Le chevalier partit, il appela ses gens avec un grand soin, comme s’il leur donnait divers ordres.

Tous partirent dans différentes directions; mais il retint son valet de chambre.

– Sache, dit-il, et sache tout de suite si M. de Guiche n’est pas chez Madame. Vois; comment savoir cela?

– Facilement, monsieur le chevalier; je le demanderai à Malicorne, qui le saura de Mlle de Montalais. Cependant je dois dire que la demande sera vaine, car tous les gens de M. de Guiche sont partis: le maître a dû partir avec eux.

– Informe-toi, néanmoins.

Dix minutes ne s’étaient pas écoulées, que le valet de chambre revint. Il attira mystérieusement son maître dans un escalier de service, et le fit entrer dans une petite chambre dont la fenêtre donnait sur le jardin.

– Qu’y a-t-il? dit le chevalier; pourquoi tant de précautions?

– Regardez, monsieur, dit le valet de chambre.

– Quoi?

– Regardez sous le marronnier, en bas.

– Bien… Ah! mon Dieu! je vois Manicamp qui attend; qu’attend-il?

– Vous allez le voir, si vous prenez patience… Là! voyez-vous, maintenant?

– Je vois un, deux, quatre musiciens avec leurs instruments, et derrière eux, les poussant, de Guiche en personne. Mais que fait-il là?

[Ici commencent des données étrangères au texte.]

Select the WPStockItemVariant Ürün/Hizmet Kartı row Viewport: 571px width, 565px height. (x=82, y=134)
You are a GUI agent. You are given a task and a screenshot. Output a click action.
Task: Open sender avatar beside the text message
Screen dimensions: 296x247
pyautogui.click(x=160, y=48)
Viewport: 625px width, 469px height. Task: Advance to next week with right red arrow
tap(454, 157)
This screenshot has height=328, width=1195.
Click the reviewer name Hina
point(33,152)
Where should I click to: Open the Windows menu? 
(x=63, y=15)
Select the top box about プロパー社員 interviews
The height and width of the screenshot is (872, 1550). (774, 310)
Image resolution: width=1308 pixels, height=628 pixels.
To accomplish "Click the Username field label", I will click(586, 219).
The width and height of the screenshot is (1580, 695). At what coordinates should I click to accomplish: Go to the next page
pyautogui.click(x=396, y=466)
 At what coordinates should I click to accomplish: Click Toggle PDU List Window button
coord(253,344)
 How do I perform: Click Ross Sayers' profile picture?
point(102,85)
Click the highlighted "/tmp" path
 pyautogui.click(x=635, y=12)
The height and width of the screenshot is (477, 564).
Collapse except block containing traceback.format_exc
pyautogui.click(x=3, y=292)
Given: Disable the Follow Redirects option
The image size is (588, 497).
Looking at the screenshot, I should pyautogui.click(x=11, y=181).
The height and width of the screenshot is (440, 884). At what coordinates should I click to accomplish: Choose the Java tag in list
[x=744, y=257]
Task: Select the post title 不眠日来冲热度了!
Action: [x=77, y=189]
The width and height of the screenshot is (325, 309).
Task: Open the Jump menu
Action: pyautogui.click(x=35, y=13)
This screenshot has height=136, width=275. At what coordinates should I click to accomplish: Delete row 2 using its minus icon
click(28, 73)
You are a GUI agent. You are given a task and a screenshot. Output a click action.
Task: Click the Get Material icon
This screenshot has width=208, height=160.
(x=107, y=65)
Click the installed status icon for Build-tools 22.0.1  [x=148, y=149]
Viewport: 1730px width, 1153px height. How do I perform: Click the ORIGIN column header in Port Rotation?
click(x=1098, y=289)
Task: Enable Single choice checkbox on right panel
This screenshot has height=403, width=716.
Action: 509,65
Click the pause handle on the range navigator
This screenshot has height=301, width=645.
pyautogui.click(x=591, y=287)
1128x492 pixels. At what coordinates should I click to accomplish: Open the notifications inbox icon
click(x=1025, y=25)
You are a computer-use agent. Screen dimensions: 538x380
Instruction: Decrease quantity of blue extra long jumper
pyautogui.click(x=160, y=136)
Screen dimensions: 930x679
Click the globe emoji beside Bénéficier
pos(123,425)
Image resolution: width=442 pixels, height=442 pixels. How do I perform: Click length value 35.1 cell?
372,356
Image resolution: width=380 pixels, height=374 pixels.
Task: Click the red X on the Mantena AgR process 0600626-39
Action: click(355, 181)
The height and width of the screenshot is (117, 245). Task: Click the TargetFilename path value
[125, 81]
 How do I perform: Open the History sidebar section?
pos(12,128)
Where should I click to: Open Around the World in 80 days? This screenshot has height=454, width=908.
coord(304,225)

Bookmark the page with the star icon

– Il attend qu’on lui ouvre la porte de l’escalier des dames d’honneur; il montera par là chez Madame, où l’on va faire entendre une nouvelle musique pendant le dîner.

– C’est superbe ce que tu dis là.

– N’est-ce pas, monsieur?

– Et c’est M. Malicorne qui t’a dit cela?

– Lui-même.

– Il t’aime donc?

– Il aime Monsieur.

– Pourquoi?

– Parce qu’il veut être de sa maison.

– Mordieu! il en sera. Combien t’as-t-il donné pour cela?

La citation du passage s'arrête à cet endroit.